- _Task to complete_: Transcribe the records that follow in their entirety, omitting any pictures.

- _Source material_:
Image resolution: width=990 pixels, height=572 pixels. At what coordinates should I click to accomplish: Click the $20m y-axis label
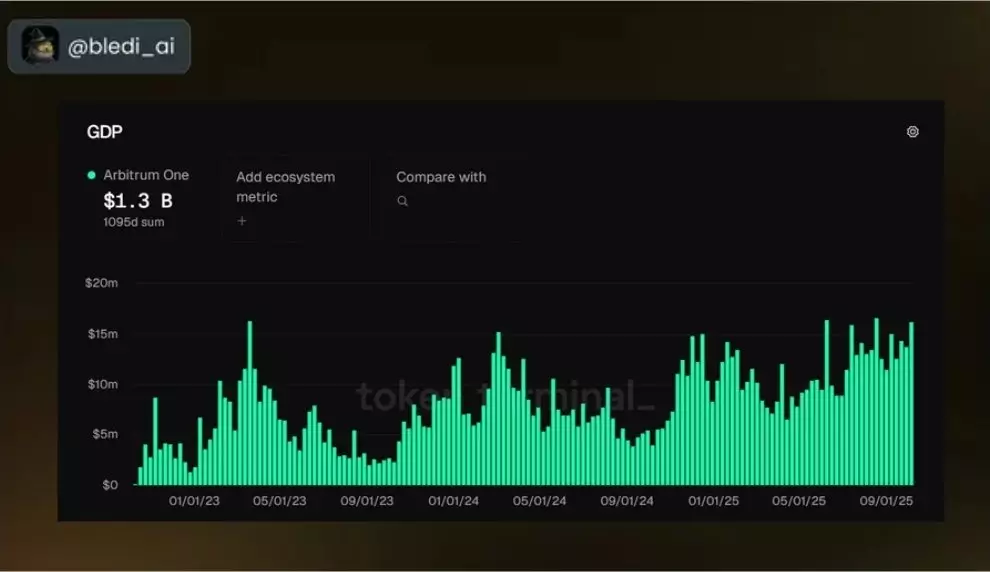pyautogui.click(x=101, y=283)
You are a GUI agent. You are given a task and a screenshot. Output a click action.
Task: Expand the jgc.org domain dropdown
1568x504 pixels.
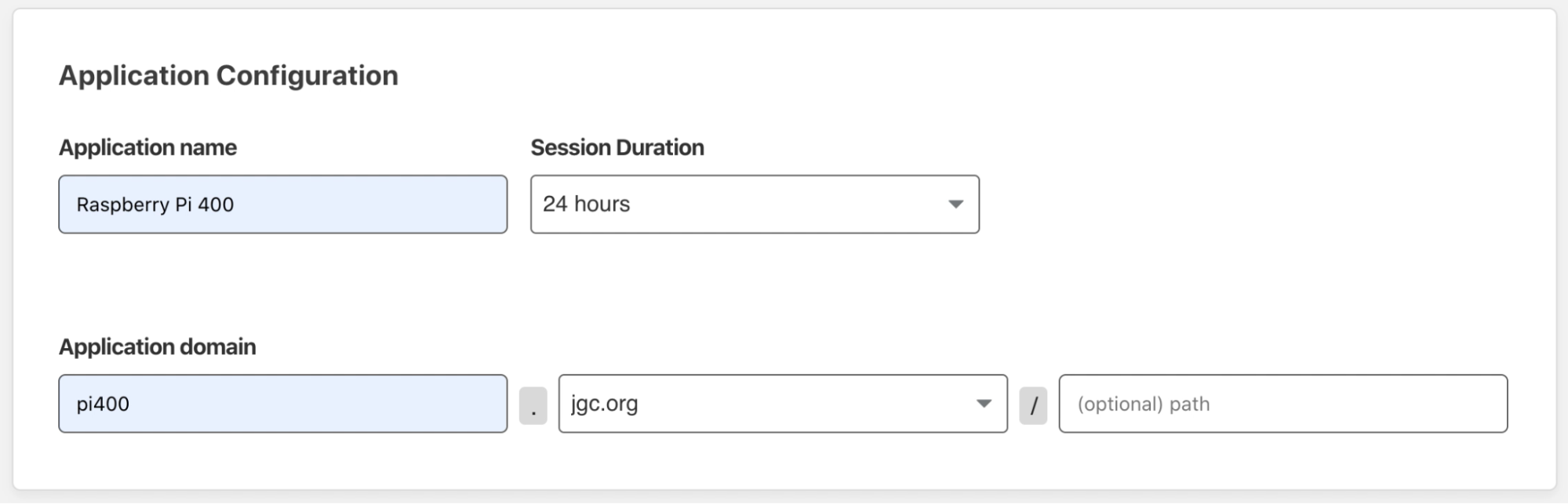(783, 404)
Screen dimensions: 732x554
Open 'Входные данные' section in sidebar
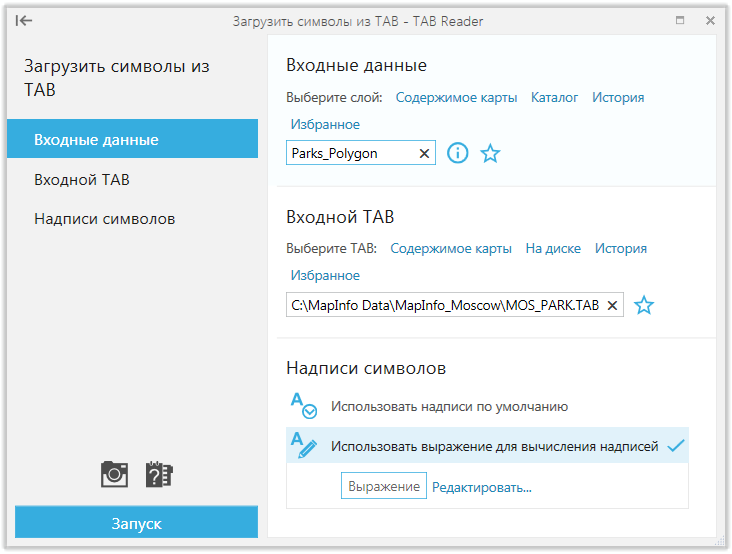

- _Completed task_:
Image resolution: width=990 pixels, height=572 pixels. At what coordinates should I click to accomplish: Click the $20m y-axis label
pyautogui.click(x=101, y=283)
You are a GUI agent. You are given a task and a screenshot. Output a click action.
Task: Expand the jgc.org domain dropdown
1568x504 pixels.
(783, 404)
Screen dimensions: 732x554
Open 'Входные данные' section in sidebar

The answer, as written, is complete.